▸ **WHAT YOU ARE ASKED TO DO**
Where in the listing does the word "computer" appear? Report each line that holds it.

▸ **DATA EXTRACTS**
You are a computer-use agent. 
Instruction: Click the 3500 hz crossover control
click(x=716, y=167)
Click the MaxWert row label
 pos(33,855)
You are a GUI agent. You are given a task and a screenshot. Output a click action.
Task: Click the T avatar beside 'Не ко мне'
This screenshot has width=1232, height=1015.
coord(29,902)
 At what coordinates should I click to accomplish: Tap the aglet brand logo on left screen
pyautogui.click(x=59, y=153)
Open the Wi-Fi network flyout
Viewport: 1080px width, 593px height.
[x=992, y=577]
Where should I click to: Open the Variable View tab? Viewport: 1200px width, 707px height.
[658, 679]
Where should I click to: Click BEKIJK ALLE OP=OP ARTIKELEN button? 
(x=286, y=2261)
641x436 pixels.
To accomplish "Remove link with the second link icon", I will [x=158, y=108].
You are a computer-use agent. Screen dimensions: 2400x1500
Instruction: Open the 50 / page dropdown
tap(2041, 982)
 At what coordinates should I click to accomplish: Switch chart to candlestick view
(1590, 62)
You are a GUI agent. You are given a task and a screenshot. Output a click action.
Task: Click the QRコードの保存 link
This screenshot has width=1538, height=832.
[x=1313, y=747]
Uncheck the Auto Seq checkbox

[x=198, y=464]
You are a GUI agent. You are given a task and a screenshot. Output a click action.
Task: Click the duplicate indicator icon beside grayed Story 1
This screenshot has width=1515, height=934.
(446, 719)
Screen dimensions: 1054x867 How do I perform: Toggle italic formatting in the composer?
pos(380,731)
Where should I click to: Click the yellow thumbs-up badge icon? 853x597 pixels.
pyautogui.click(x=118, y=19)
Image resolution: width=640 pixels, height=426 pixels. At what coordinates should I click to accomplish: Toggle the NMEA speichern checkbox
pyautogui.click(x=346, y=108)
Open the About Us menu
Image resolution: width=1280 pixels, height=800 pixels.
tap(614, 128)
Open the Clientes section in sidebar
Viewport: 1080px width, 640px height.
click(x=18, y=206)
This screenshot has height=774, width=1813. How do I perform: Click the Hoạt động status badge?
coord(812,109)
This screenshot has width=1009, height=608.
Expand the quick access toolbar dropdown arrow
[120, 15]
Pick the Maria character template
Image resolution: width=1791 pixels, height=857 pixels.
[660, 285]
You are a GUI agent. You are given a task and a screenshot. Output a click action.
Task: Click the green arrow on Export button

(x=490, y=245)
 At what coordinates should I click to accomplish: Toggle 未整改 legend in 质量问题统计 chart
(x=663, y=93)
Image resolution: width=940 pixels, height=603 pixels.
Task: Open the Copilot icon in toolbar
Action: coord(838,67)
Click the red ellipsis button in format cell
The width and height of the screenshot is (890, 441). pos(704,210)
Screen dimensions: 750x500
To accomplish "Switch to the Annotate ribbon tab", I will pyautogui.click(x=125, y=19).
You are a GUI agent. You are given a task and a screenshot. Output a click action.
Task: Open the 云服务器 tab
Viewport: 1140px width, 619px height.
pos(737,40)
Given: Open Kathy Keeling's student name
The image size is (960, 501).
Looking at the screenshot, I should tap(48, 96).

▸ **SOLUTION BELOW**
You are a computer-use agent. 
You are a computer-use agent. Screen dimensions: 2400x1500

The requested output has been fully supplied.